The December 27 attack killed one Iraqi-American contractor and was cited by the Trump administration as reason to launch a large-scale attack on five KH bases some 400 miles to the west, which killed around 50 KH fighters.
Outraged KH fighters then mobbed the US embassy in Baghdad, breaking through an outside perimeter on its large campus, but causing no casualties. On January 2, Pres. Trump decided to escalate again, ordering the assassination of Iran’s Gen. Qasem Soleimani and bringing the region and the world close to a massive shooting war.
The new evidence presented by Rubin makes it look as if Trump and his advisors had previously decided on a broad-scale plan to attack Iran’s very influential allies in Iraq and were waiting for a triggering event — any triggering event! — to use as a pretext to launch it. The attack against the K-1 base presented them with that trigger, even though they have not been able to present any evidence that it was KH that undertook it.
This playbook looks very similar to the one that Ariel Sharon, who was Israel’s Defense Minister in summer 1982, used to launch his wide attack against the PLO’s presence in Lebanon in June that year. The “trigger” Sharon used to launch his long-prepared attack was the serious (but not fatal) wounding of Israel’s ambassador in London, Shlomo Argov, which the Israeli government immediately blamed on the PLO.
Regarding London in 1982, as regarding K-1 last December, the actual identity of the assailant(s) was misreported by the government that used it as a trigger for escalation. In London, the police fairly speedily established that it was not the PLO but operatives of an anti-PLO group headed by a man called Abu Nidal who had attacked Argov. But by the time they had discovered and publicized that fact, Israeli tanks were already deep inside Lebanon.
The parallels and connections between the two cases go further. If, as now seems likely, the authors of the K-1 attack were indeed Da’esh, then they succeeded brilliantly in triggering a bitter fight between two substantial forces in the coalition that had been fighting against them in Iraq.
Regarding the 1982 London attack, its authors also succeeded brilliantly in triggering a lethal conflict between two forces (one substantial, one far less so) that were both engaged in bitter combat against Abu Nidal’s networks.
Worth noting: Abu Nidal’s main backer, throughout his whole campaign against the PLO, was Saddam Hussein’s brutal government in Iraq. (The London assailants deposited their weapons in the Iraqi embassy after completing the attack.) Many senior strategists and planners for ISIS in Iraq were diehard remnants of Saddam’s formerly intimidating security forces.
Also worth noting: Three months in to Sharon’s massive 1982 invasion of Lebanon, it seemed to have successfully reached its goals of expelling the PLO’s fighting forces from Lebanon and installing a strongly pro-Israeli government there. But over the longer haul, the invasion looked much less successful.
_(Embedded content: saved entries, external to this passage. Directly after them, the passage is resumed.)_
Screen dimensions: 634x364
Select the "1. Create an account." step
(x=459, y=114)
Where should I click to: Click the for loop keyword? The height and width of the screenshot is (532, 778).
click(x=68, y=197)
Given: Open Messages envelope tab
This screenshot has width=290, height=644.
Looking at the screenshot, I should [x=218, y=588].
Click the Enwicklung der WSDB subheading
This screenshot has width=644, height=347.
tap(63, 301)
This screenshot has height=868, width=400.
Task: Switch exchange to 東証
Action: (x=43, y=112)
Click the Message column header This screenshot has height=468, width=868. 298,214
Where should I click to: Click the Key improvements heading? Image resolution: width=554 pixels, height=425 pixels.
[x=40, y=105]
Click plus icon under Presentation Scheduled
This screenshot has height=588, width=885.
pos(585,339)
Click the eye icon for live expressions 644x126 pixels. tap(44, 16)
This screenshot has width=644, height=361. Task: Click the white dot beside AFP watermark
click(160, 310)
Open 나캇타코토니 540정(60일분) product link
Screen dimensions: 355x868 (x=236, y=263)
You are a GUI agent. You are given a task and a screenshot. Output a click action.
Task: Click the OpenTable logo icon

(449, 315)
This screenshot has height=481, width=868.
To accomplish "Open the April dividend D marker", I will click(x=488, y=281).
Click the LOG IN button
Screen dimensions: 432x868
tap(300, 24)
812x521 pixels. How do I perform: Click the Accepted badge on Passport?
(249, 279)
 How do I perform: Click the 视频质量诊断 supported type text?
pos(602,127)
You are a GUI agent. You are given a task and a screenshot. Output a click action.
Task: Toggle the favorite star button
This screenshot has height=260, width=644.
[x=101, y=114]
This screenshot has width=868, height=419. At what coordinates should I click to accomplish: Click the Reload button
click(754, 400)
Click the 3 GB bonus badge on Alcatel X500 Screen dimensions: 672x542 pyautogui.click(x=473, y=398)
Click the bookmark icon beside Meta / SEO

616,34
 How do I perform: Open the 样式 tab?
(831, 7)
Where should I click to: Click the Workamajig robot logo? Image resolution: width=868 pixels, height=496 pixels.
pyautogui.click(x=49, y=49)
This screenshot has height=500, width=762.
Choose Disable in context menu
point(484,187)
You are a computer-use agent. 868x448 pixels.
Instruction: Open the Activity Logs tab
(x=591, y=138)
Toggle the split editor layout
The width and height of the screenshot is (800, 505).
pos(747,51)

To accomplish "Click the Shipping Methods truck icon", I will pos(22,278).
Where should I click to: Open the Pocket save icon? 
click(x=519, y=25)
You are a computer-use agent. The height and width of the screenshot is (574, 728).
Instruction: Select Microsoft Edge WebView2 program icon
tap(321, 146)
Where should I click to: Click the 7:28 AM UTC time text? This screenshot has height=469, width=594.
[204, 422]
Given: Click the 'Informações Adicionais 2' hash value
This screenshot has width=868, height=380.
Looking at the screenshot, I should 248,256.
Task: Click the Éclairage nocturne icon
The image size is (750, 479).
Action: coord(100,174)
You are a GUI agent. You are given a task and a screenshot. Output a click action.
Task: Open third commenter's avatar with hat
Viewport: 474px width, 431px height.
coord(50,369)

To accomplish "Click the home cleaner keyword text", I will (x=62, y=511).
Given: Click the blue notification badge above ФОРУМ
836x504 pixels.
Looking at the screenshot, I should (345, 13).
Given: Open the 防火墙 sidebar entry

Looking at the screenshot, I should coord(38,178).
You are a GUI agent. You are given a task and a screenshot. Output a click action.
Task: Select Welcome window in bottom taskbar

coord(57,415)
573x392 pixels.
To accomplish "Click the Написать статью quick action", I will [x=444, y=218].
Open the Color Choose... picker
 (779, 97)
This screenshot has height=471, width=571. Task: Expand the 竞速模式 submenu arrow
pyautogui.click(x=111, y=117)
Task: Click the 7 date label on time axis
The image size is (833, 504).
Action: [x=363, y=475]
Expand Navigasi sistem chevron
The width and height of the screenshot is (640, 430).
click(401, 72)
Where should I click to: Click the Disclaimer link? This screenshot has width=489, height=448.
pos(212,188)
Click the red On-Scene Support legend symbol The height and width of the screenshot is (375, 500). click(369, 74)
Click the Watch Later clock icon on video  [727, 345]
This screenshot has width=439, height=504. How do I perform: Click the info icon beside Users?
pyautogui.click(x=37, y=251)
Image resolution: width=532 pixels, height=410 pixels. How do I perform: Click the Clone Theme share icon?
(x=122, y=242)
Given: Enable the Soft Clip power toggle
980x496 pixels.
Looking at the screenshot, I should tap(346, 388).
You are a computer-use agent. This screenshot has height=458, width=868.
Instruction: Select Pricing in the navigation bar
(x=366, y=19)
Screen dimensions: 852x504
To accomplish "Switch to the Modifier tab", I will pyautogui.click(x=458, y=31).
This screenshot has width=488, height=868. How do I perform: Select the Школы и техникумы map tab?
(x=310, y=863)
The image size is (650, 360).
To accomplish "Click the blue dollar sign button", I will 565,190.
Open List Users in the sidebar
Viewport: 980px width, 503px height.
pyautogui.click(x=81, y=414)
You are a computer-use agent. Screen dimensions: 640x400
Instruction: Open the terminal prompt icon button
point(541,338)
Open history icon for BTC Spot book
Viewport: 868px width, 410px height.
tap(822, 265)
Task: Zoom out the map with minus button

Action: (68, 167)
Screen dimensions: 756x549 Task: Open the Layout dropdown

The lengthy Israeli occupation of south Lebanon that followed 1982 served to incubate the birth and growth of the (pro-Iranian) Hizbullah there. Today, Hizbullah is a strong political movement inside Lebanon that commands a very capable fighting force that expelled Israel’s last presence from Lebanon in 2000, rebuffed a subsequent Israeli invasion of the country six years later, and still exerts considerable deterrent power against Israel today…
Very few people in Israel today judge the 1982 invasion of Lebanon to have been a wise move. How will the historians of the future view Trump’s decision to launch his big escalation against Iran’s allies in Iraq, presumably as part of his “maximum pressure” campaign against Tehran?